Understanding the Role of Wind in Reducing the Surface Mass Balance Estimates over East Antarctica

Friday, 19 December 2014: 5:00 PM
Indrani Das1, Theodore A Scambos2, Lora Koenig3, Timothy T Creyts4, Robin E Bell1, Michiel R van den Broeke5, Jan Lenaerts6 and John Drysdale Paden7, (1)Lamont -Doherty Earth Observatory, Palisades, NY, United States, (2)Univ Colorado, Boulder, CO, United States, (3)NASA, Greenbelt, MD, United States, (4)Columbia University-LDEO, Palisades, NY, United States, (5)Utrecht University, Utrecht, Netherlands, (6)IMAU (Utrecht University), Utrecht, Netherlands, (7)University of Kansas, Lawrence, KS, United States
Accurate quantification of surface snow-accumulation over Antarctica is important for mass balance estimates and climate studies based on ice core records. An improved estimate of surface mass balance must include the significant role near-surface wind plays in the sublimation and redistribution of snow across Antarctica. We have developed an empirical model based on airborne radar and lidar observations, and modeled surface mass balance and wind fields to produce a continent-wide prediction of wind-scour zones over Antarctica. These zones have zero to negative surface mass balance, are located over locally steep ice sheet areas (>0.002) and controlled by bedrock topography. The near-surface winds accelerate over these zones, eroding and sublimating the surface snow. This scouring results in numerous localized regions (≤ 200 km2) with reduced surface accumulation. Each year, tens of gigatons of snow on the Antarctic ice sheet are ablated by persistent near-surface katabatic winds over these wind-scour zones. Large uncertainties remain in the surface mass balance estimates over East Antarctica as climate models do not adequately represent the small-scale physical processes that lead to mass loss through sublimation or redistribution over the wind-scour zones.
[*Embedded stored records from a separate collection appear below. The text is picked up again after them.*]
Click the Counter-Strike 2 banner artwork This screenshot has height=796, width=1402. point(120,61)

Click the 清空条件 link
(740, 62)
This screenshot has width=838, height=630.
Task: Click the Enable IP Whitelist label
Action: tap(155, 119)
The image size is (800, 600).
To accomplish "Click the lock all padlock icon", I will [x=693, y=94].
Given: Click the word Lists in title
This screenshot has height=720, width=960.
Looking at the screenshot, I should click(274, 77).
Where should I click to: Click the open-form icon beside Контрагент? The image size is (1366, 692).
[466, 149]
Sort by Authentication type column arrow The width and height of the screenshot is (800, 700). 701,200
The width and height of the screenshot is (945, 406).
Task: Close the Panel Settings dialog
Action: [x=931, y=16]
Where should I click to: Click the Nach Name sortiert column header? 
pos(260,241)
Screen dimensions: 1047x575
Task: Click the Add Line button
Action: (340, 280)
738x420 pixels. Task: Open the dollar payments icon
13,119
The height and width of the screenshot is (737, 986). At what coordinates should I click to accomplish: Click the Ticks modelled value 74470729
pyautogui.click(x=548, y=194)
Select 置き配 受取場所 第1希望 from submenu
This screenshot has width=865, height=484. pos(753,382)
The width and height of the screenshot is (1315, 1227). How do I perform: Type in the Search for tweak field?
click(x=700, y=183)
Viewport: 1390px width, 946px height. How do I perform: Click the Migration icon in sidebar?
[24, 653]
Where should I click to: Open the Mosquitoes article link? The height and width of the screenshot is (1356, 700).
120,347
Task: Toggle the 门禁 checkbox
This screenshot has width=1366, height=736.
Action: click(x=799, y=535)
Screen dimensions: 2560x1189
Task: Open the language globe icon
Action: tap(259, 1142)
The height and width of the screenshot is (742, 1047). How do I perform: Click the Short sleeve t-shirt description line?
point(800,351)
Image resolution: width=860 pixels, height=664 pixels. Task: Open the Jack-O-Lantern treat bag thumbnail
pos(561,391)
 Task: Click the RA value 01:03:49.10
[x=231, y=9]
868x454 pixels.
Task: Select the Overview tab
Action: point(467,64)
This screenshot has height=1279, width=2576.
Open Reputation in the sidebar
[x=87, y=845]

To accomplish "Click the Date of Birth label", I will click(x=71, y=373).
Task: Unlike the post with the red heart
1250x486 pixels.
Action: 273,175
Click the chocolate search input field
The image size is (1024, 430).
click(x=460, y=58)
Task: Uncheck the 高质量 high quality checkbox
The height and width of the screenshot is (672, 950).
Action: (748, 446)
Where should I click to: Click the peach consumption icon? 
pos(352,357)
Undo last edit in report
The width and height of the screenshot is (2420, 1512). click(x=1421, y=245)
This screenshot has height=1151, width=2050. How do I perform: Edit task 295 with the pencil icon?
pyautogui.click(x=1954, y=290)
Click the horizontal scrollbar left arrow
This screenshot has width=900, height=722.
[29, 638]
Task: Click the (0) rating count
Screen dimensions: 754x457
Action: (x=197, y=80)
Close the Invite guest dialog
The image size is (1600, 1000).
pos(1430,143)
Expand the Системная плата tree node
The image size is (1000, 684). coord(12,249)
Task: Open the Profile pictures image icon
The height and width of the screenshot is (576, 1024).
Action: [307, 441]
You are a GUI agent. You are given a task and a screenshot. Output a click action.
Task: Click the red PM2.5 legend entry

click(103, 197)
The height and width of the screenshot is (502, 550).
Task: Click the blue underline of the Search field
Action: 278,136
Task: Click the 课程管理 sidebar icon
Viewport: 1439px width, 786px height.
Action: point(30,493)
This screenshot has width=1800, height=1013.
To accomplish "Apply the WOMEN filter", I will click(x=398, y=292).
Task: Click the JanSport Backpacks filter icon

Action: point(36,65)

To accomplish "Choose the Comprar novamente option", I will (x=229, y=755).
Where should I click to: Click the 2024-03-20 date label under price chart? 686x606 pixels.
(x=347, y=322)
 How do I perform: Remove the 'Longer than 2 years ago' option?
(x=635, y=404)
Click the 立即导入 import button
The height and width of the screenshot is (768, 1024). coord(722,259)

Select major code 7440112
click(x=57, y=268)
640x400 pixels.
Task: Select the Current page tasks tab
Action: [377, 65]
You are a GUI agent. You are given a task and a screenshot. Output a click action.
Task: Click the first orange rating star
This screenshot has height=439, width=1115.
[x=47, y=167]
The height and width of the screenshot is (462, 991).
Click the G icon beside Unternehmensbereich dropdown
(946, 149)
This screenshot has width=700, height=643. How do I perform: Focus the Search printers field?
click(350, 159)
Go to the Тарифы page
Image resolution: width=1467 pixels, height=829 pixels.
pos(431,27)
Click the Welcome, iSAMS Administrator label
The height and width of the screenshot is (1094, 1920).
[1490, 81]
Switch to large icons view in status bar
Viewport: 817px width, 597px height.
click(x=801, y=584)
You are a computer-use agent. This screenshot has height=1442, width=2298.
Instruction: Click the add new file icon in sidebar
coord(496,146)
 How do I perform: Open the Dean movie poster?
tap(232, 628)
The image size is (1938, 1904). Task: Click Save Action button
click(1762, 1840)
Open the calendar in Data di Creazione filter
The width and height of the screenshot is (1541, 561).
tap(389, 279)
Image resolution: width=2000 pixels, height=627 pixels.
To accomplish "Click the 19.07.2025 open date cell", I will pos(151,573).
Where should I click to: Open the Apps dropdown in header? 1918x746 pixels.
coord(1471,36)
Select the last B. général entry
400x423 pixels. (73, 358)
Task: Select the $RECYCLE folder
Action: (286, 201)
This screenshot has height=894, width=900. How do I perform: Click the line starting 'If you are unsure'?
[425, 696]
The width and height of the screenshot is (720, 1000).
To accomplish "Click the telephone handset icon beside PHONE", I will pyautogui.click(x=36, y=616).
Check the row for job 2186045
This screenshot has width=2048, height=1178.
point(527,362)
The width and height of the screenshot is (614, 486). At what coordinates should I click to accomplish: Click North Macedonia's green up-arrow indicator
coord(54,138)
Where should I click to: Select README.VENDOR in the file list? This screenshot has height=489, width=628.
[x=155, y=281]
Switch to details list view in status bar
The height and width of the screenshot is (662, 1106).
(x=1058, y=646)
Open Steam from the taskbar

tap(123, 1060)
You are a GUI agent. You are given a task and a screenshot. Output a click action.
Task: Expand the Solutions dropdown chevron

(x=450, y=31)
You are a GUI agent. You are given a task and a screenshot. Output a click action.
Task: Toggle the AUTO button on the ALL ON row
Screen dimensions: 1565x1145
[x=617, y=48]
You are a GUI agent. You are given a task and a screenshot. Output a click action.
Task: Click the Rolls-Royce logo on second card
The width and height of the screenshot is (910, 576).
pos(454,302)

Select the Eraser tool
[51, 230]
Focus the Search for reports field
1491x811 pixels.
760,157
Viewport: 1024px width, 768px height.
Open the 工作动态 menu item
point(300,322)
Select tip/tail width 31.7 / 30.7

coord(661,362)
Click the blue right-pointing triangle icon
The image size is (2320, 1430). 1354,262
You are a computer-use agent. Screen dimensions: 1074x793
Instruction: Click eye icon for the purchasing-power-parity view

In this study, we integrate Operation IceBridge's snow radar over the Recovery Ice Stream with a series of ice core dielectric and depth-density profiles for improved surface mass balance estimates that reflect the mass loss over the wind-scour zones. Accurate surface mass balance estimates from snow radars require spatially variable depth-density profiles. Using an ensemble of firn cores, MODIS-derived surface snow grain size, modeled accumulation rates and surface temperatures from RACMO2, we assemble spatially variable depth-density profiles and use our mapping of snow density variations to estimate layer mass and net accumulation rates from snow radar layer data. Our study improves the quantification of regional surface mass balance and should improve the mass balance rates using mass budget methods.